C’erano comunisti ed ex comunisti, liberali, repubblicani, ex democristiani, socialisti, che erano tra di loro i più litigiosi, e poi Democrazia proletaria, il Movimento sociale. Devo riconoscere che proprio i missini, che erano tre, con Mariella Solazzo era all’epoca assessore alle attività produttive, proprio a me, sindaco di sinistra, non dettero mai grattacapi. Giovanni Mazzotta, che era capogruppo, quando interveniva in consiglio spesso sconfinava parlando di Mussolini, del fascismo e finendo in lode. Gli toglievo immediatamente la parola e finiva lì. Non è mai venuto a protestare.

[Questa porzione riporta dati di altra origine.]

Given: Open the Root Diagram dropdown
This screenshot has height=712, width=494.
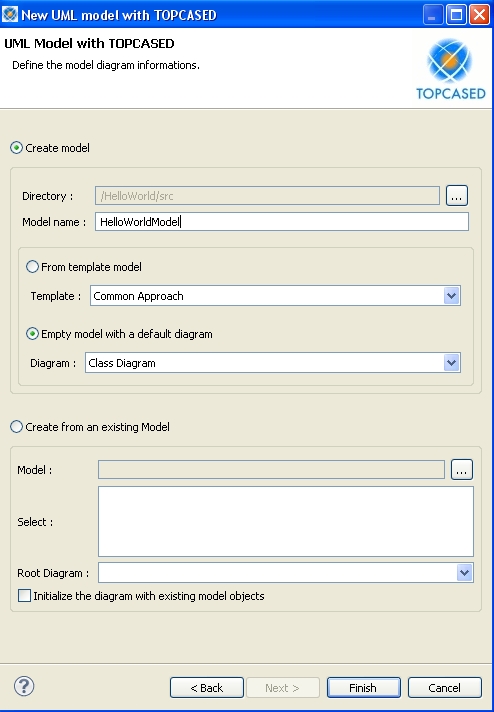Looking at the screenshot, I should tap(464, 573).
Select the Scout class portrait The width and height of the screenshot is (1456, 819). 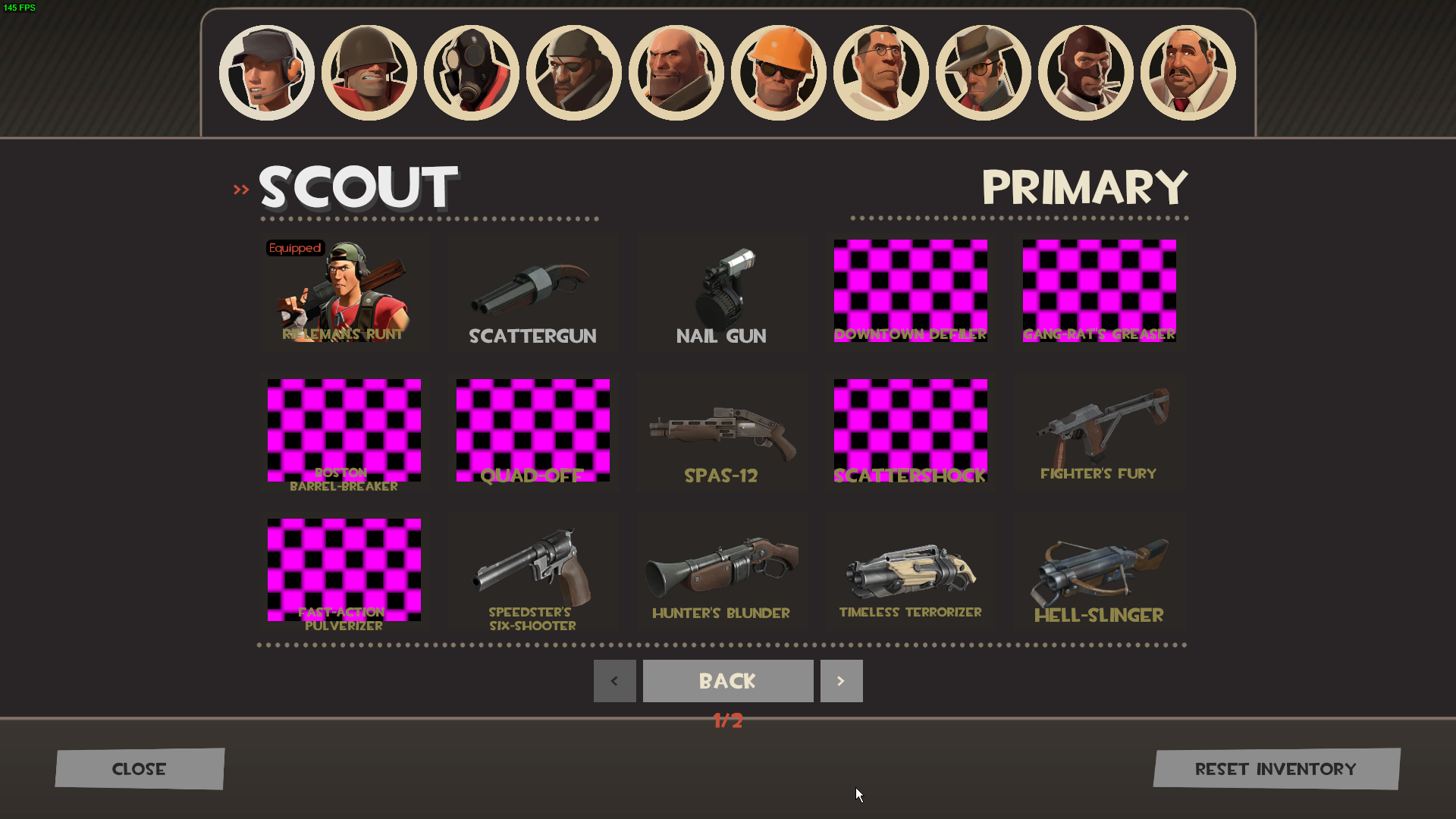tap(266, 73)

E la cosa che ricordo con grande piacere è che anche dopo la fine dell’esperienza amministrativa, lasciai per ragioni di età e di famiglia e non certo per contrasti politici, Mazzotta continuava a chiamarmi sindaco: “Per me rimarrai sempre il miglior sindaco”, diceva. Durante la mia esperienza a Palazzo di Città, quindi, i pochissimi contrasti politici vissuti vennero paradossalmente proprio dalla sinistra, a causa delle proteste di qualche socialista. Nulla di più. 

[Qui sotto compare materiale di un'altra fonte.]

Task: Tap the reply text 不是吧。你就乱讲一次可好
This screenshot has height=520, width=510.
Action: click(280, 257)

Lasciai poi con la certezza, preparata, che il testimone sarebbe passato ad un altro compagno come il professore Pippi Pati. Una staffetta senza creare alcuna crisi.

 

In nessun altro sistema le parole sono importanti come in democrazia: la democrazia è discussione, è ragionamento. Eppure i dati del Test Invalsi 2019 destano preoccupazione: uno studente su tre non è capace di comprendere un comune testo in lingua italiana. Come si può fronteggiare questo problema culturale che rischia di diventare anche un’emergenza democratica?

Di recente una carissima amica professoressa mi raccontava in una lettera come rispose un ragazzo a chi gli chiedeva dove si trova l’Italia: l’Italia è a Milano. Rispose così. Siamo a questo punto, purtroppo.

Leggere un testo, avere la capacità di riflettere e approfondire, sviluppare senso critico. Quanto, secondo lei, è importante tutelare e salvaguardare la lettura ed i libri in un’epoca “social” in cui tutto svanisce in un click? Quale messaggio si sente di rivolgere ai giovani all’inizio del nuovo anno scolastico e accademico.

Mi verrebbe voglia di dire: nessun messaggio, nulla, meglio il silenzio. Perché i giovani ormai sanno e fanno tutto loro, basandosi sulla mania dei sociali e dei click che veramente non aiutano la cultura. Ma se proprio devo dire qualcosa, allora vado molto in alto, vado a padre Dante, all’orazion picciola, il breve discorso che Ulisse  fece ai suoi compagni di viaggio quando si trovò in vicinanza delle Colonne d’Ercole e aveva deciso contro la proibizione degli dei di superarle per affrontare l’oceano Atlantico: “Considerate vostra semenza, fatti non foste a viver come bruti ma per seguire virtute e canoscenza”. Ecco quindi la cultura, la conoscenza, anche a costo della vita. Questa orazion picciola spinge questi uomini coraggiosi verso la morte, ma le parole di Dante vogliono qualificare altamente il senso della vita che non può essere quella del bruto, cioè quella dell’ignorante, ma dell’uomo consapevole della sua origine divina. Quindi conoscenza che vuol dire cultura, virtù: un insieme di valori che dà un senso preciso alla vita dell’uomo, un senso alto, nobile. Ecco quindi il mio appello che rivolgo ai giovani: siate coraggiosi, seguite virtute e canoscenza, costi quel che costi.